BRIEF> Copy out the rows below word for word, starting with the line that contains "Click the 490" and continuing through the last row.

* start TASK INPUTS *

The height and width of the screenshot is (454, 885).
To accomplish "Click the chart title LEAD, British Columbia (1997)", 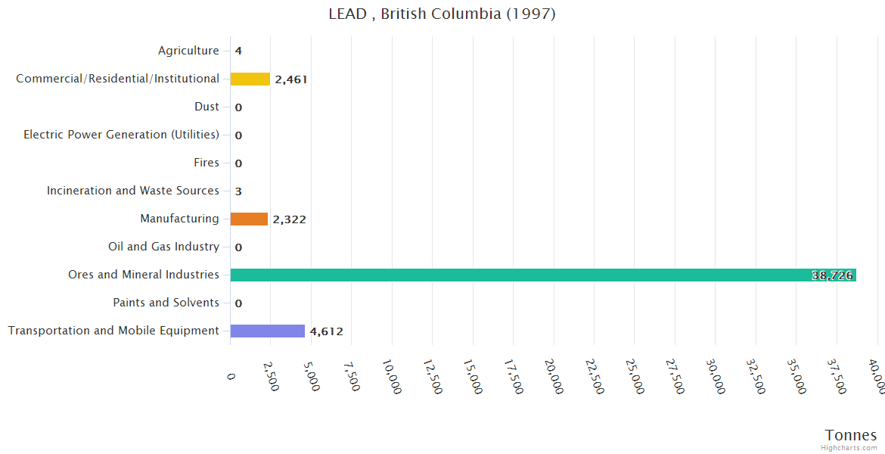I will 442,14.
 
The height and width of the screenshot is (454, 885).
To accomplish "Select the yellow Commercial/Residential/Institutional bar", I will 250,79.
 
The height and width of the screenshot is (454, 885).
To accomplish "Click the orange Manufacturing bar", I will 249,219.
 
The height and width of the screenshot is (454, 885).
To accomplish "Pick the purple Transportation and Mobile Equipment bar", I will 267,331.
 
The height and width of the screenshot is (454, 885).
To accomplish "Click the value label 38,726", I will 832,275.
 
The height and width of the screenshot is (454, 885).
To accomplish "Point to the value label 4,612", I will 327,331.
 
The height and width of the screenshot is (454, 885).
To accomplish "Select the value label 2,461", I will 291,79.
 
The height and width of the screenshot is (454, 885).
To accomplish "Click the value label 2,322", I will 289,219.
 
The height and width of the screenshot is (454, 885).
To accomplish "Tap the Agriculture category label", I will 188,51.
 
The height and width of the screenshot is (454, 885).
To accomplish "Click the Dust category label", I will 206,107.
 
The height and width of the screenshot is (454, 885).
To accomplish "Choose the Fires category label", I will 206,163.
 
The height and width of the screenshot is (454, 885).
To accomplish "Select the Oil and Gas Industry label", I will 163,247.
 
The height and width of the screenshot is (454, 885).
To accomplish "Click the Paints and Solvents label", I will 166,303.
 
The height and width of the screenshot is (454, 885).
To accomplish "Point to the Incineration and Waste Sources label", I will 133,191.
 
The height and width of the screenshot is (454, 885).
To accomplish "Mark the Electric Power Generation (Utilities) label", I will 121,135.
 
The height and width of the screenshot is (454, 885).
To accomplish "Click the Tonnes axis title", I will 851,435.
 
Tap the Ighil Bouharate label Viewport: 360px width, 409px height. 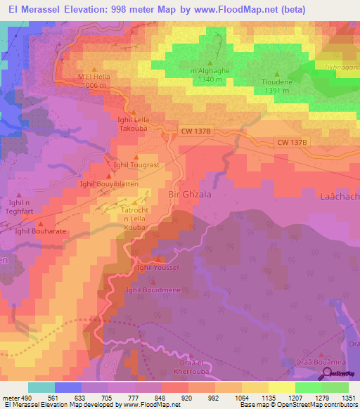coord(41,231)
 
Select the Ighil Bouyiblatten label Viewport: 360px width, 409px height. coord(109,183)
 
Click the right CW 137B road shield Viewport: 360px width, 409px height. coord(291,142)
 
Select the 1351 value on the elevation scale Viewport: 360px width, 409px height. coord(347,398)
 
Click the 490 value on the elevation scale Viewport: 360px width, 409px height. coord(26,398)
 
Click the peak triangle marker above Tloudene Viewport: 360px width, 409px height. coord(276,74)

* end TASK INPUTS *

EXERCISE ANSWER>
Click the 490 value on the elevation scale Viewport: 360px width, 409px height. coord(26,398)
 
Click the peak triangle marker above Tloudene Viewport: 360px width, 409px height. coord(276,74)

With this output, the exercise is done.